Here is a repeat picture of my finished fudge. I like to use glass pie dishes rather than metal cake tins. In this picture, note that the fudge on the left is smoother while the fudge on the right is somewhat more lumpy. This is because I had only the pie dish on the left prepared in advance of the fudge being done, and I had not recalled that the recipe made enough for two pie dishes. So, in the midst of pouring the fudge into one pie dish, I realized I needed another one. I had to set down my mixture for about one minute while I scrambled to get another pie dish, quickly wash it, and grease it, and then put my heat-proof cooking gloves back on. By then, the mixture was already setting, and so, it is a bit more lumpy and mealy than the other pie dish. It will turn out okay, but will not be quite as smooth in texture as the first pour. As Emeril always says, you can eat your mistakes!

There you have it! This is an absolutely delicious chocolate fudge. Also, if you noticed, I did not include the walnuts. I have always included chopped walnuts in the past, but can no longer eat nuts, so they are absent this year. This will be the first year that our fudge is a bit of a different texture and taste, but will still hit the spot! Just don’t eat too much all at once – ooh, I can imagine that heady sugar rush already – phew!
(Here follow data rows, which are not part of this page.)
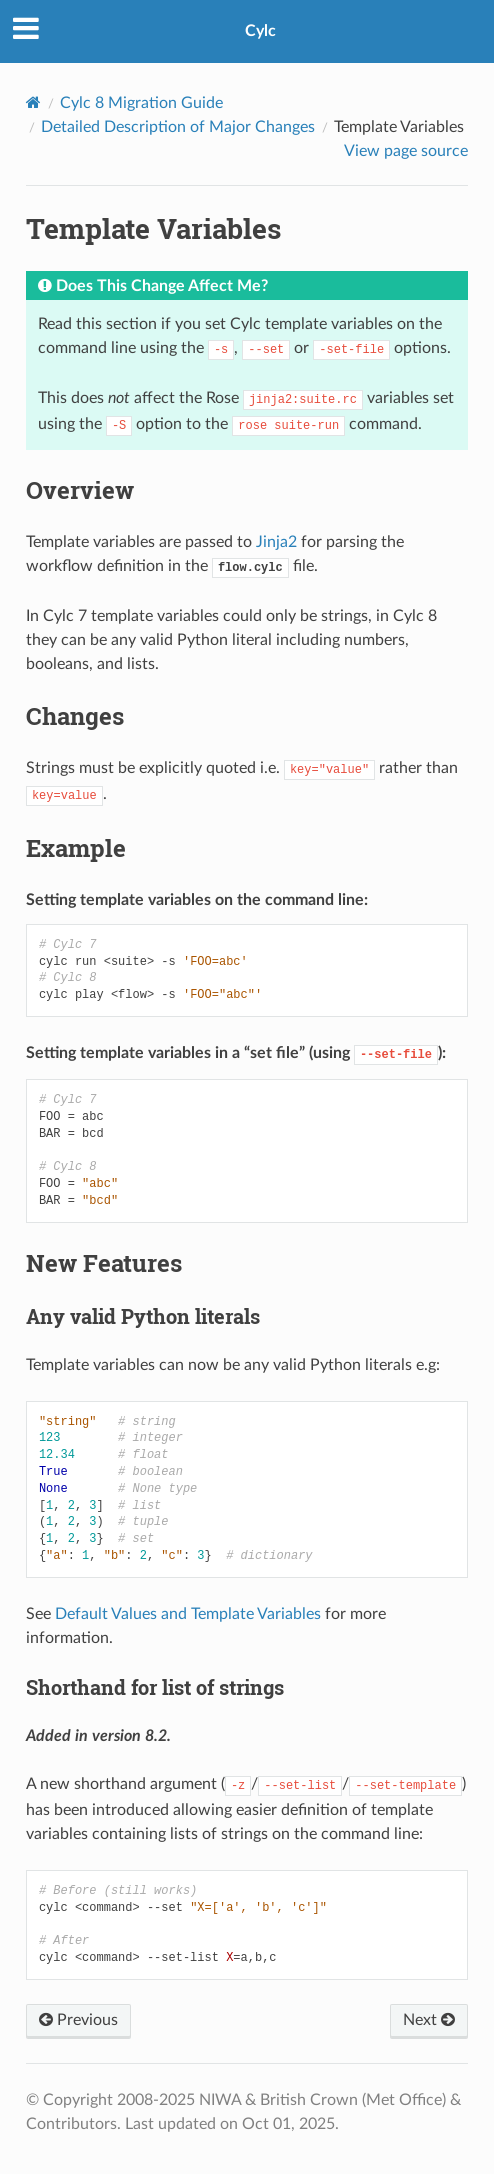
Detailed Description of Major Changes (178, 127)
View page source (406, 151)
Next (429, 2020)
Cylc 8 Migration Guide (141, 103)
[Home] (33, 102)
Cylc (260, 31)
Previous (78, 2020)
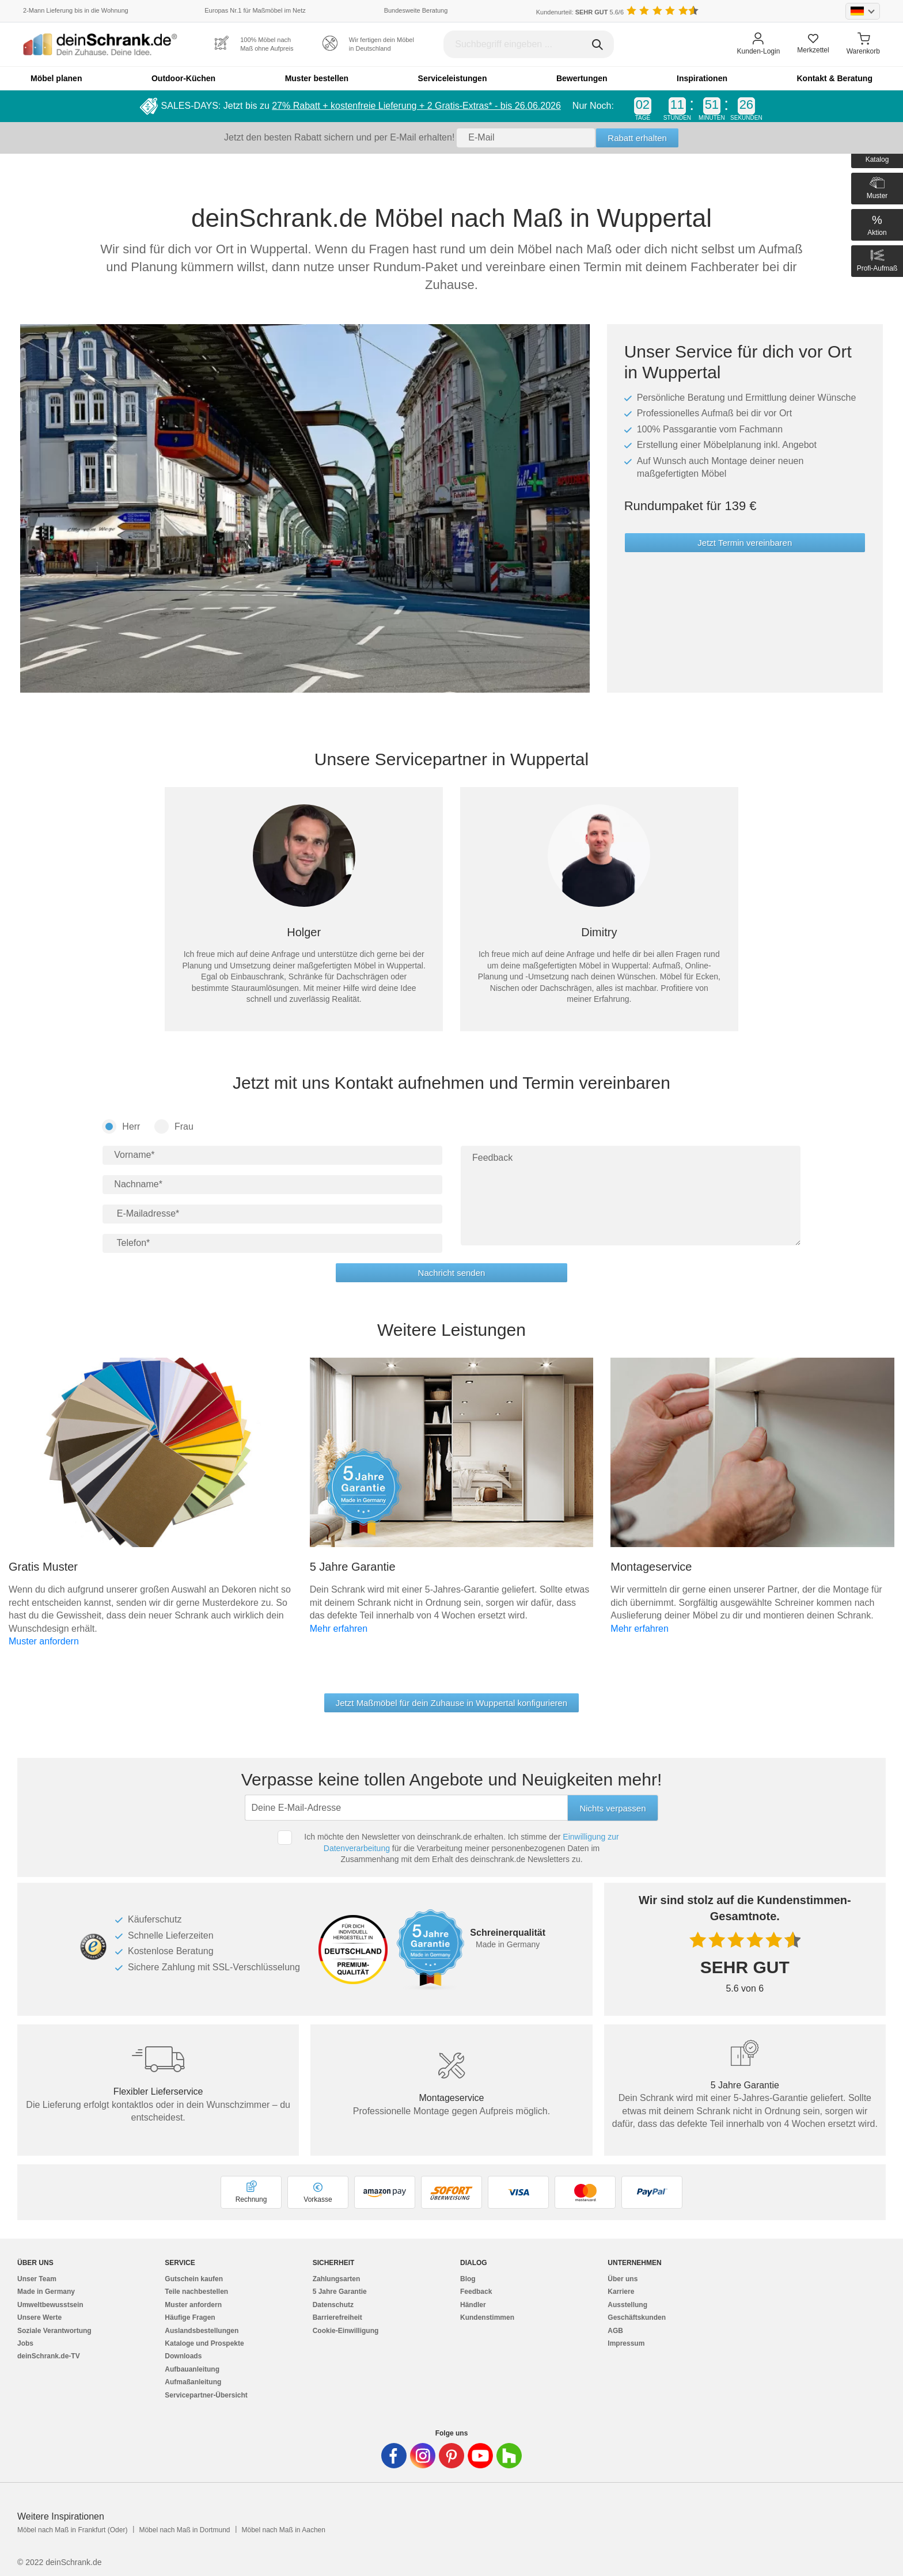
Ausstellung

Holiday Sugar Cookies and Recipe

Holiday sugar cookies I made, December 2020

I hope everyone has had some time to relax and enjoy the holiday season. It has been nice to have a few days to spend with family and be grateful for our health, safety, and welfare.

My Great Grandmother Bertha’s Recipe for Sugar Cookies

During the holidays, I did some baking, including sugar cookies from my Great Grandmother Bertha’s recipe, which I’ve included here. Feel free to use and copy the recipe as you like.

More of my holiday sugar cookies, December 2020

Frosted and decorated with your favorite icing and candies, these cookies are so yum! You can also double the ingredients to make a double batch, and the cookies turn out great. Enjoy!